> [REQUIRED WORK]
Please rewrite all of the material below, replacing "dropdown" with "drop-down menu" everywhere and leaving everything else unchanged.

· · · · · · ·

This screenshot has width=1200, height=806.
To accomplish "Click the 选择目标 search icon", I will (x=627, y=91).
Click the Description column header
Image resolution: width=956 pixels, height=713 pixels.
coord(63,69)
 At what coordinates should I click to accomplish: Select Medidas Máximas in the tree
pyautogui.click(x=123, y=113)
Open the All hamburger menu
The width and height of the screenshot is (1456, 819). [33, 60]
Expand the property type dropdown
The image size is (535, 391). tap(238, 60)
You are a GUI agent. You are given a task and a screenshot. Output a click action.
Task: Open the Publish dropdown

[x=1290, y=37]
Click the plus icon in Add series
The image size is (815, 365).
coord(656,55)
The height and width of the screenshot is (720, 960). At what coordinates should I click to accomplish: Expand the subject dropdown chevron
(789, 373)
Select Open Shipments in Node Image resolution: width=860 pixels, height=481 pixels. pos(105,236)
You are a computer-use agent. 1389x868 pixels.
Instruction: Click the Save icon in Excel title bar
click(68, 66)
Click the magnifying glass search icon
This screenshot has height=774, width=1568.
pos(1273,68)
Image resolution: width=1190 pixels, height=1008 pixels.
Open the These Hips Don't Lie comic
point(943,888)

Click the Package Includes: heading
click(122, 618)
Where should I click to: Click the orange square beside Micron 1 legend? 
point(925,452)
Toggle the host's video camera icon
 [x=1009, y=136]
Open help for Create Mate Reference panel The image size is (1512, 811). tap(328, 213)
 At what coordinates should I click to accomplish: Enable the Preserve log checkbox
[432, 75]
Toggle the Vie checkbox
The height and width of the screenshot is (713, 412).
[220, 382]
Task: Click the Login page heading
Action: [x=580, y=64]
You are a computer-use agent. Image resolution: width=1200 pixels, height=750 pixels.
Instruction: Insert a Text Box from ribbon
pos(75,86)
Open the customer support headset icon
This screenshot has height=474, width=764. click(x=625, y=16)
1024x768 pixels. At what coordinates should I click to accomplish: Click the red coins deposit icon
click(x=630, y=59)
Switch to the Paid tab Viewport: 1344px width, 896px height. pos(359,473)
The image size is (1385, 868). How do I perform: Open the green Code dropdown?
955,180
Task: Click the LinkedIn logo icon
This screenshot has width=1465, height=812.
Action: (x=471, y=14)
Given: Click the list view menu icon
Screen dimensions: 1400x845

· · · · · · ·

> [ANSWER BELOW]
This screenshot has width=1200, height=806.
To accomplish "Click the 选择目标 search icon", I will (x=627, y=91).
Click the Description column header
Image resolution: width=956 pixels, height=713 pixels.
coord(63,69)
 At what coordinates should I click to accomplish: Select Medidas Máximas in the tree
pyautogui.click(x=123, y=113)
Open the All hamburger menu
The width and height of the screenshot is (1456, 819). [33, 60]
Expand the property type drop-down menu
The image size is (535, 391). tap(238, 60)
You are a GUI agent. You are given a task and a screenshot. Output a click action.
Task: Open the Publish drop-down menu

[x=1290, y=37]
Click the plus icon in Add series
The image size is (815, 365).
coord(656,55)
The height and width of the screenshot is (720, 960). At what coordinates should I click to accomplish: Expand the subject drop-down menu chevron
(789, 373)
Select Open Shipments in Node Image resolution: width=860 pixels, height=481 pixels. pos(105,236)
You are a computer-use agent. 1389x868 pixels.
Instruction: Click the Save icon in Excel title bar
click(68, 66)
Click the magnifying glass search icon
This screenshot has height=774, width=1568.
pos(1273,68)
Image resolution: width=1190 pixels, height=1008 pixels.
Open the These Hips Don't Lie comic
point(943,888)

Click the Package Includes: heading
click(122, 618)
Where should I click to: Click the orange square beside Micron 1 legend? 
point(925,452)
Toggle the host's video camera icon
 [x=1009, y=136]
Open help for Create Mate Reference panel The image size is (1512, 811). tap(328, 213)
 At what coordinates should I click to accomplish: Enable the Preserve log checkbox
[432, 75]
Toggle the Vie checkbox
The height and width of the screenshot is (713, 412).
[220, 382]
Task: Click the Login page heading
Action: [x=580, y=64]
You are a computer-use agent. Image resolution: width=1200 pixels, height=750 pixels.
Instruction: Insert a Text Box from ribbon
pos(75,86)
Open the customer support headset icon
This screenshot has height=474, width=764. click(x=625, y=16)
1024x768 pixels. At what coordinates should I click to accomplish: Click the red coins deposit icon
click(x=630, y=59)
Switch to the Paid tab Viewport: 1344px width, 896px height. pos(359,473)
The image size is (1385, 868). How do I perform: Open the green Code drop-down menu?
955,180
Task: Click the LinkedIn logo icon
This screenshot has width=1465, height=812.
Action: (x=471, y=14)
Given: Click the list view menu icon
Screen dimensions: 1400x845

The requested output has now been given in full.